### What to work on
1. Reproduce the part of the R mailing-list post about the table function that runs from "Em 02-07-2012 07:27, Sarah" up to and including "Perfect, thank you!".
2. Answer these questions using the R mailing-list post about the table function:
(a) What date and time does Rui Barradas's reply show?
(b) According to Sarah Auburn, what do the NAs in one of her datasets represent?
(c) What did Sarah Auburn ultimately want to generate for each sample?
3. Write the next part of the R mailing-list post about the table function, picking up where it stops.

### Document segment

• • • • •

[R] table function in a matrix

Rui Barradas ruipbarradas at sapo.pt
Mon Jul 2 10:09:15 CEST 2012


Hello,

See the difference.


a <- b <- c("A", "A", "B", "B", "C", "A", "C", "D", "A", "D", "C", "A", 
"D", "C", "A", "C")
a[3] <- NA

table(a)
table(a, exclude=NULL) # always include NA
table(b, exclude=NULL) # always include NA

# more flexible
table(b, useNA="always")
table(b, useNA="ifany")

Hope this helps,

Rui Barradas

Em 02-07-2012 07:27, Sarah Auburn escreveu:
> Dear Petr,
> Thanks for your help. Sorry one more query for one of my datasets which has NAs (missing genotypes). Is there any way in which I can count NAs?
> Many thanks!
> Sarah
>
> From: Sarah Auburn <sauburn at yahoo.com>
> To: Petr Savicky <savicky at cs.cas.cz>
> Cc: "r-help at r-project.org" <r-help at r-project.org>
> Sent: Thursday, 7 June 2012, 23:24
> Subject: Re: [R] table function in a matrix
>
>
> Perfect, thank you!
>
> From: Petr Savicky <savicky at cs.cas.cz>
> To: r-help at r-project.org
> Sent: Thursday, 7 June 2012, 19:42
> Subject: Re: [R] table function in a matrix
>
> On Wed, Jun 06, 2012 at 11:02:46PM -0700, Sarah Auburn wrote:
>> Hi,
>> I am trying to get a summary of the counts of different variables for each sample in a matrix of the form "m" below to generate an output as shown. (Ultimately I want to generate a stacked barchart for each sample). I am only able to get the "table" function to work on one sample (column) at a time. Any help appreciated.
>> Thank you
>> Sarah
>> ?

• • • • •

### Data supplied
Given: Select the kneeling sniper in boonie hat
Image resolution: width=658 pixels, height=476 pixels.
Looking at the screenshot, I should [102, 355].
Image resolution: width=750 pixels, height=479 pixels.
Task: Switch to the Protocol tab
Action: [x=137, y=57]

• • • • •

### Responses for each task
1.
Em 02-07-2012 07:27, Sarah Auburn escreveu:
> Dear Petr,
> Thanks for your help. Sorry one more query for one of my datasets which has NAs (missing genotypes). Is there any way in which I can count NAs?
> Many thanks!
> Sarah
>
> From: Sarah Auburn <sauburn at yahoo.com>
> To: Petr Savicky <savicky at cs.cas.cz>
> Cc: "r-help at r-project.org" <r-help at r-project.org>
> Sent: Thursday, 7 June 2012, 23:24
> Subject: Re: [R] table function in a matrix
>
>
> Perfect, thank you!

2.
(a) Mon Jul 2 10:09:15 CEST 2012
(b) Missing genotypes
(c) A stacked barchart

3.
>> a<-c("A", "A", "B", "B", "C", "A", "C", "D", "A", "D", "C", "A", "D", "C", "A", "C")
>> m<-matrix(a, nrow=4)
>> m
>> ???? [,1] [,2] [,3] [,4]
>> [1,] "A"? "C"? "A"? "D"
>> [2,] "A"? "A"? "D"? "C"
>> [3,] "B"? "C"? "C"? "A"
>> [4,] "B"? "D"? "A"? "C"
>>
>> output needed (so that I can use the "barplot(t(output))" function):
>>        A B C D
>> [,1] 2 2 0 0
>> [,2] 1 0 2 1
>> [,3] 2 0 1 1
>> [,4] 1 0 2 1
>
> Hi.
>
> Try the following.
>
>    a<-c("A", "A", "B", "B", "C", "A", "C", "D", "A", "D", "C", "A", "D", "C", "A", "C")
>    m<-matrix(a, nrow=4)
>    tab <- function(x) { table(factor(x, levels=LETTERS[1:4])) }
>    t(apply(m, 2, tab))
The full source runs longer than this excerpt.